Search the entries for the word "agent". Copy every line that holds it.

### Excerpted data
[Start of section]
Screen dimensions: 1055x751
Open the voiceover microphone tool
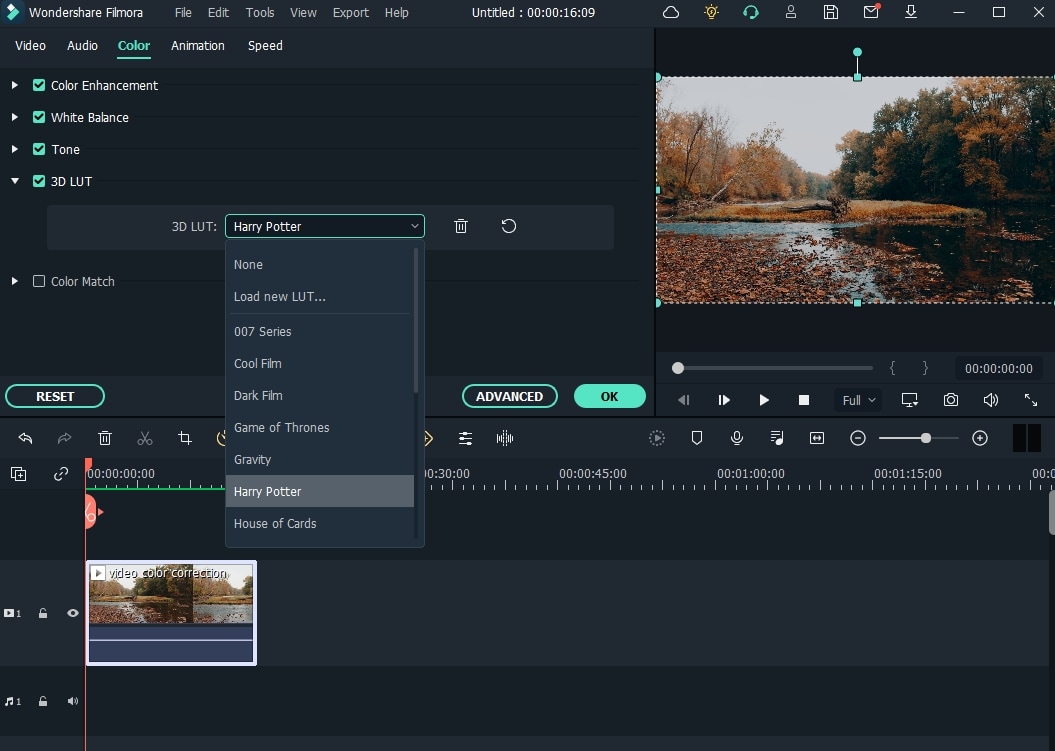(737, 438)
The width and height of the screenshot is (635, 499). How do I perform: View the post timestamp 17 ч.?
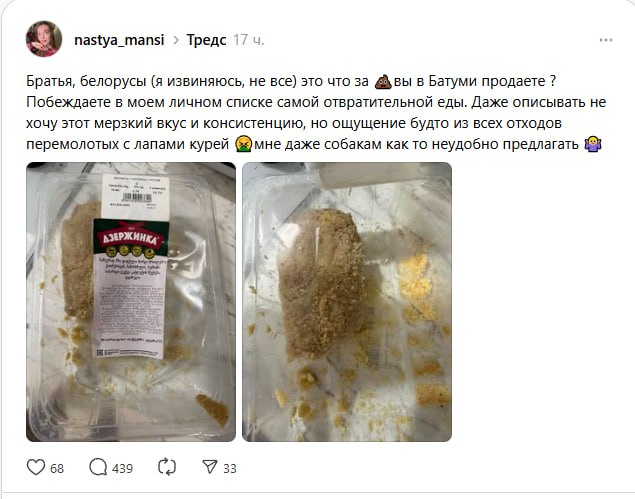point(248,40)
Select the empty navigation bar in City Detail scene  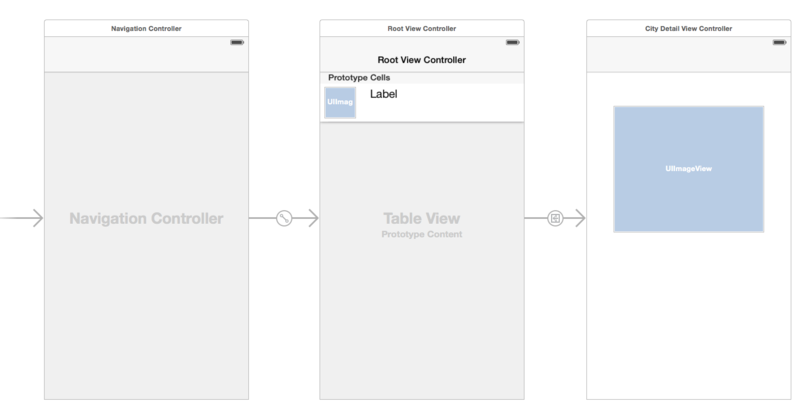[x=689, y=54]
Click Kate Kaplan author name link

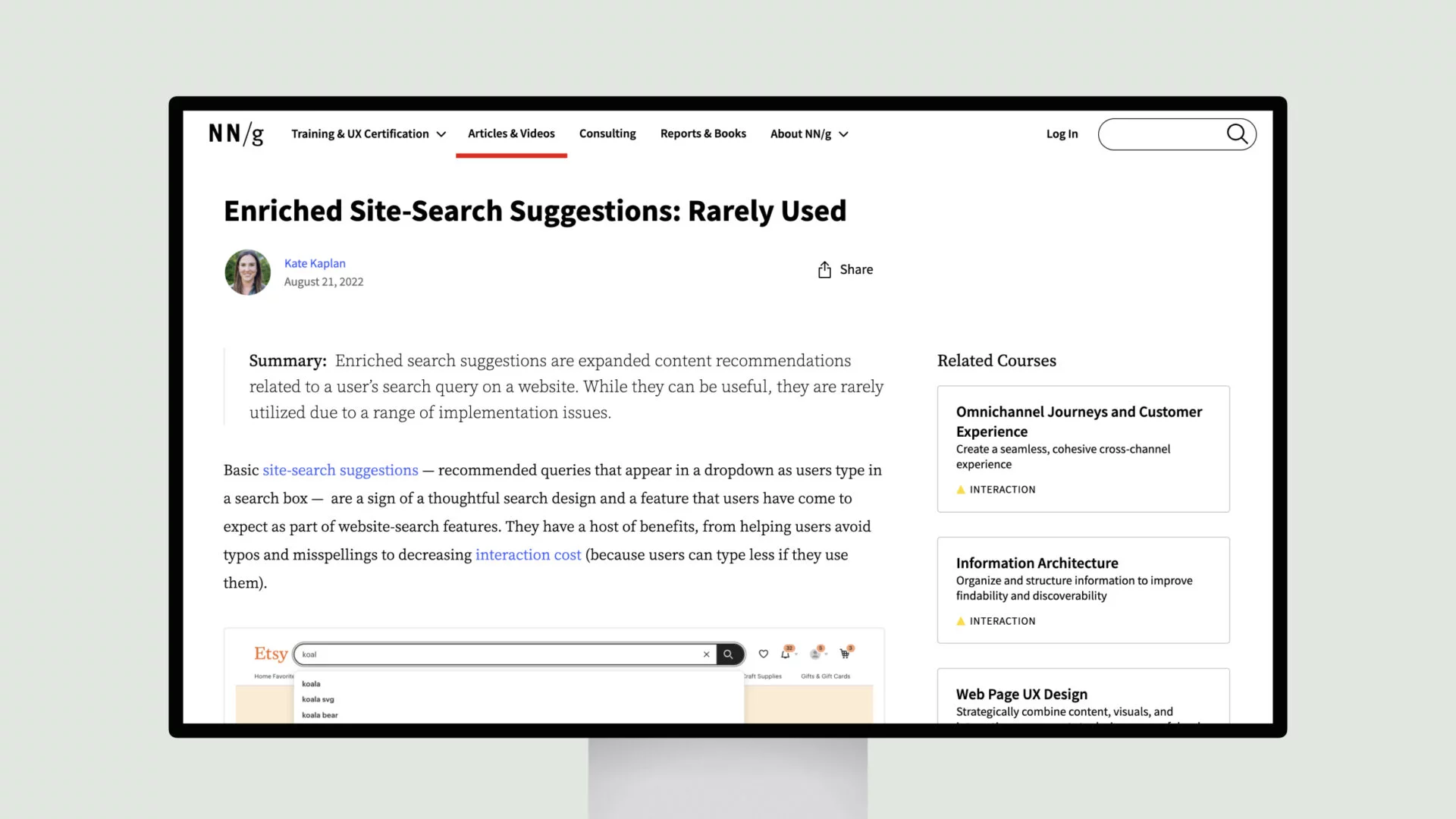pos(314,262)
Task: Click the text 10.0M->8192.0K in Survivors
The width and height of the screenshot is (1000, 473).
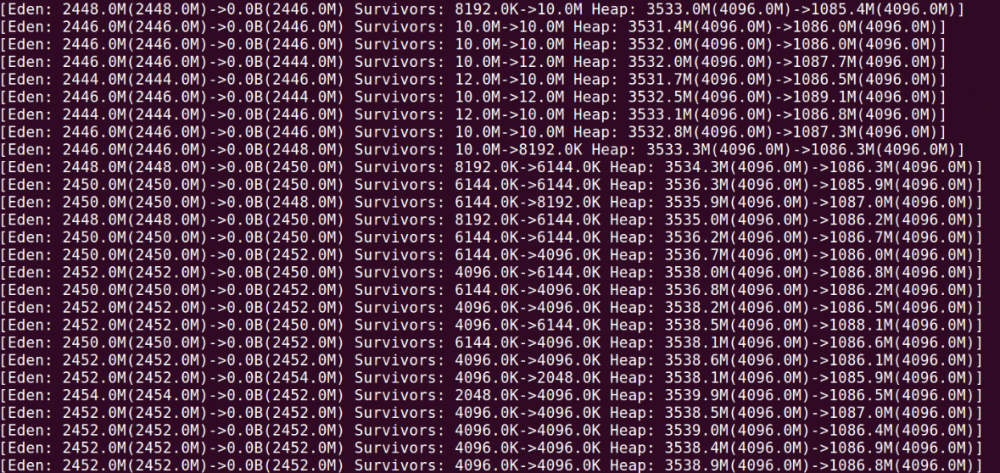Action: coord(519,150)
[End of section]
[Start of section]
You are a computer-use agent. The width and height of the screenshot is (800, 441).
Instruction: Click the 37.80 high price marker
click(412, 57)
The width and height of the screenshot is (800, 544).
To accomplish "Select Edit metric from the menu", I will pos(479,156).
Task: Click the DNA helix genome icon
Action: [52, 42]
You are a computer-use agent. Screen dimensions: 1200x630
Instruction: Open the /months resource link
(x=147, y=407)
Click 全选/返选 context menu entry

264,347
[End of section]
[Start of section]
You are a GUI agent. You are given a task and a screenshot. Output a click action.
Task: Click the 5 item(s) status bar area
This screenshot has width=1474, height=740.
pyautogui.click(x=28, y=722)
[End of section]
### Solved problem
You are a computer-use agent. The width and height of the screenshot is (800, 441).
You are a computer-use agent. Screen dimensions: 1200x630
You are a GUI agent. You are given a task and a screenshot. Output a click action.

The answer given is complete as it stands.